DEV Community

James Lee
James Lee

Posted on

Goroutine Scheduling: GMP Model, Schedule Loop, Preemption & Stack Management

The Go scheduler is one of the most sophisticated pieces of the runtime. It manages thousands of goroutines across a handful of OS threads, with minimal overhead and near-zero context-switch cost. In this article we'll trace the full lifecycle of a goroutine — from creation to scheduling loop to preemption to cleanup.


1. System Call vs Function Call: The Fundamental Difference

Before diving into the scheduler, it's worth understanding why goroutine scheduling requires assembly — and why it's fundamentally different from a regular function call.

Function Call System Call
Instruction CALL SYSCALL / INT 0x80
Address space User space only Crosses into kernel space
How to invoke By function name/address By integer syscall number
Registers saved PC + SP only All CPU registers (full context)
Virtual memory Not touched Not touched (same process)
Process switch No No (same process, intra-process switch)

On AMD64 Linux, the syscall convention is:

  • rax → syscall number
  • rdi, rsi, rdx, r10, r8, r9 → first 6 arguments

Why assembly for goroutine switching? Because switching execution flows requires precisely controlling PC (program counter) and SP (stack pointer) registers — something no high-level language can do. The scheduler's gogo, mcall, and goexit are all written in assembly.


2. The GMP Model

Go's scheduler is built on three core abstractions:

┌─────────────────────────────────────────────────────────┐
│                    GMP Model                            │
│                                                         │
│   G (Goroutine)   — the unit of work                    │
│   M (Machine)     — OS thread, the actual executor      │
│   P (Processor)   — scheduling context, owns LRQ        │
│                                                         │
│   P0          P1          P2                            │
│  [LRQ]       [LRQ]       [LRQ]    ← local run queues   │
│    │           │           │                            │
│    M0          M1          M2      ← OS threads         │
│    │           │           │                            │
│    G           G           G       ← running goroutines │
│                                                         │
│  [Global Run Queue]  ← shared, requires lock            │
│  [netpoller]         ← waiting on I/O                   │
└─────────────────────────────────────────────────────────┘
Enter fullscreen mode Exit fullscreen mode

Key design: mcache lives on P, not M. When M+G enter a blocking syscall and P detaches, the new M that picks up P inherits its mcache — ensuring lock-free allocation continues.
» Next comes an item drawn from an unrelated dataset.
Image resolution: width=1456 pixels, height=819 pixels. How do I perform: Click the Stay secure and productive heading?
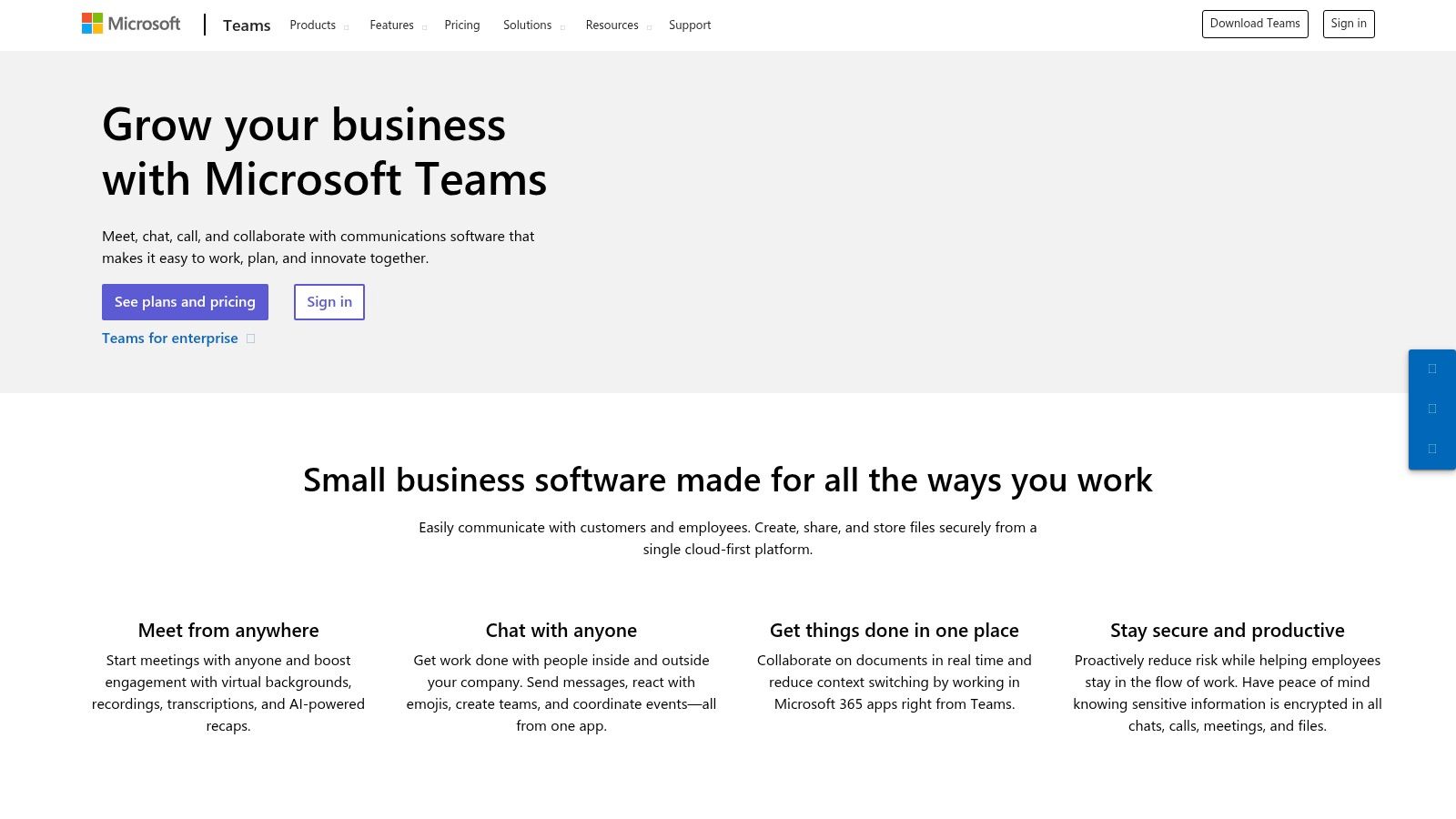(x=1228, y=630)
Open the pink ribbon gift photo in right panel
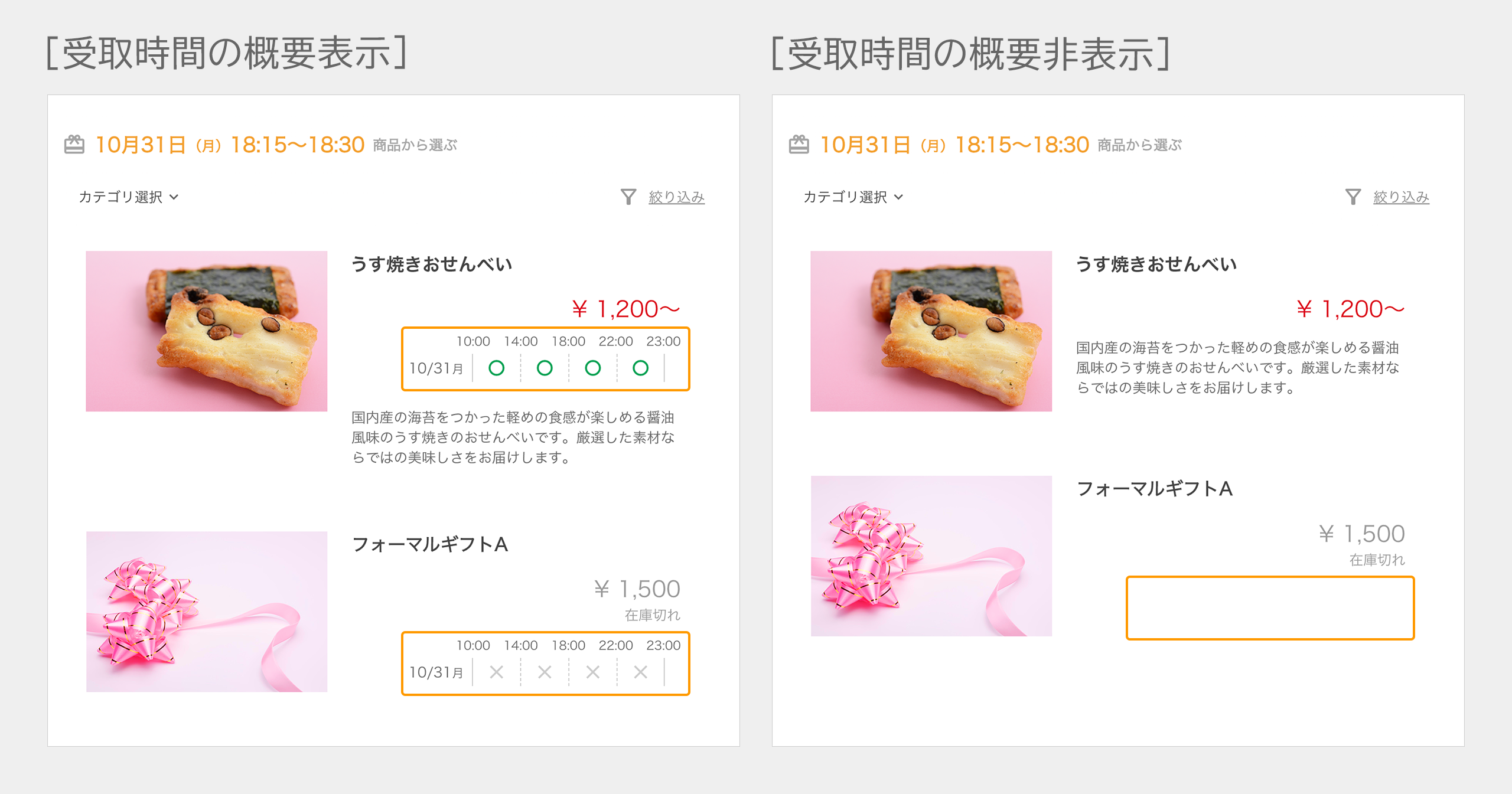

3. Initialization: From g0 to main

Before any user code runs, the runtime bootstraps itself:

Step 1: Initialize g0
─────────────────────────────────────────────
g0 is the "runtime goroutine" — provides a stack
for the runtime itself to execute on.
m0 ←→ g0 are bound together.
get_tls() on main thread → returns g0 → g0.m → m0

Step 2: Initialize P and allp
─────────────────────────────────────────────
schedinit() → mcommoninit() → procresize()
Creates GOMAXPROCS P structs, stored in allp[]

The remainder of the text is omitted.